Obviously, the seven justices who voted for Roe had little regard for the long-standing “precedent” established by these more-than-a-century-old state laws.

But, now, Sen. Specter suggests, the relevant question for a justice is not whether Roe is true. It is whether it has become a “super precedent” that can not be reversed because it has survived a mere 33 years.

Specter started Tuesday’s confirmation hearing for Judge Alito with a virtual replay of a line of questioning he used in September at the confirmation hearings for Chief Justice Roberts.

As he had with Roberts, Specter asked Alito a series of questions about the 1992 Planned Parenthood v. Casey decision, in which Justices Sandra Day O’Connor, Anthony Kennedy and David Souter argued that the basic holding of Roe-that abortion is a “right”-should be maintained not because it is true but because the court had claimed that it was true (up to that point) for 19 years.

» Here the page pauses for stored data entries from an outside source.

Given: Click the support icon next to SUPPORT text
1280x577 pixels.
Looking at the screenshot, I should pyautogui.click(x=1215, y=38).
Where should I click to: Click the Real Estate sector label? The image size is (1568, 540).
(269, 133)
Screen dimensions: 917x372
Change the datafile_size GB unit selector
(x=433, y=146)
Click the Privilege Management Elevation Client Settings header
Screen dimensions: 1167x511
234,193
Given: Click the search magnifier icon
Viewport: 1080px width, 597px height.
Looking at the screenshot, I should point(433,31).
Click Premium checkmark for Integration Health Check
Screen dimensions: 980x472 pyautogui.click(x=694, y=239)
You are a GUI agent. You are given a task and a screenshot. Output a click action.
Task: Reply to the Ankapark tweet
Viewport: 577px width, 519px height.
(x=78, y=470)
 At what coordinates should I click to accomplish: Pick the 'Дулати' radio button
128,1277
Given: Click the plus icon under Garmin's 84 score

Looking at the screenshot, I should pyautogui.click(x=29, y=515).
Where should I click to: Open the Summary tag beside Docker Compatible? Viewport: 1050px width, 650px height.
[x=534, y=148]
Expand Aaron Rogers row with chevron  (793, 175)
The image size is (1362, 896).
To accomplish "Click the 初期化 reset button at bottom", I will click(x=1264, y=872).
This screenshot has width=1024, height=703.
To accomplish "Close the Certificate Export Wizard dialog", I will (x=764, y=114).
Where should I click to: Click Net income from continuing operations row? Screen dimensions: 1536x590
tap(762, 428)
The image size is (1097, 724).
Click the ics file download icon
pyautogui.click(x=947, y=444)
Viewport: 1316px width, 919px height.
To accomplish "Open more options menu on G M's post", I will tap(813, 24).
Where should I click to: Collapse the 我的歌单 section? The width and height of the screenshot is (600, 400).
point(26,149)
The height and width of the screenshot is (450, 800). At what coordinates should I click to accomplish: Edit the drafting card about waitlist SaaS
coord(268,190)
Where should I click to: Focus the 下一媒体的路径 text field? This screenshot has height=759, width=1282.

Specter quoted a remarkably cynical statement Justices O’Connor, Kennedy and Souter made in Casey. “After nearly 20 years of litigation in Roe’s wake,” they wrote, “we are satisfied that the immediate question is not the soundness of Roe’s resolution but the precedential force that must be accorded its holding.”

Since Roe, Specter told Alito, the Supreme Court has issued 38 decisions relying on it. He even had his aides bring into the hearing room multiple copies of a large chart (also used in the Roberts hearings) inscribed with the titles of all 38 cases. The charts were strategically positioned around the room so few camera angles aimed at Alito or at the panel of senators could evade them.

Nonetheless, Alito, like Roberts before him, evaded giving Specter an unambiguous answer about Roe and Casey.

When Specter asked if the “legitimacy” of the court might be injured “if Roe were overturned,” Alito countered: “I think that the legitimacy of the court would be undermined in any case if the court made a decision based on its perception of public opinion. It should make its decisions based on the Constitution and the law.”

When Specter reminded Alito that Casey “separates out the original soundness of Roe, which had been criticized, and then lays emphasis on the precedential value,” Alito conceded: “There needs to be a special justification for overruling a prior precedent.”

But when Specter asked Alito whether he agreed that “Casey is a super-precedent or a super stare decisis,” Alito stopped him with a quip. “I personally would not get into categorizing precedents as super-precedents or super-duper precedents,” said Alito. “… Any sort of categorization like that sort of reminds me of the size of the laundry detergent in the supermarket.”

Alito concluded by clearly leaving the door open to overturning Roe, noting that stare decisis was not “an inexorable command.”

Observers on the right hope-and on the left fear-that once confirmed Alito will act on the realization that what the Supreme Court lied about in Roe was far more valuable than gold. It was the meaning of our Constitution, and the sanctity of life.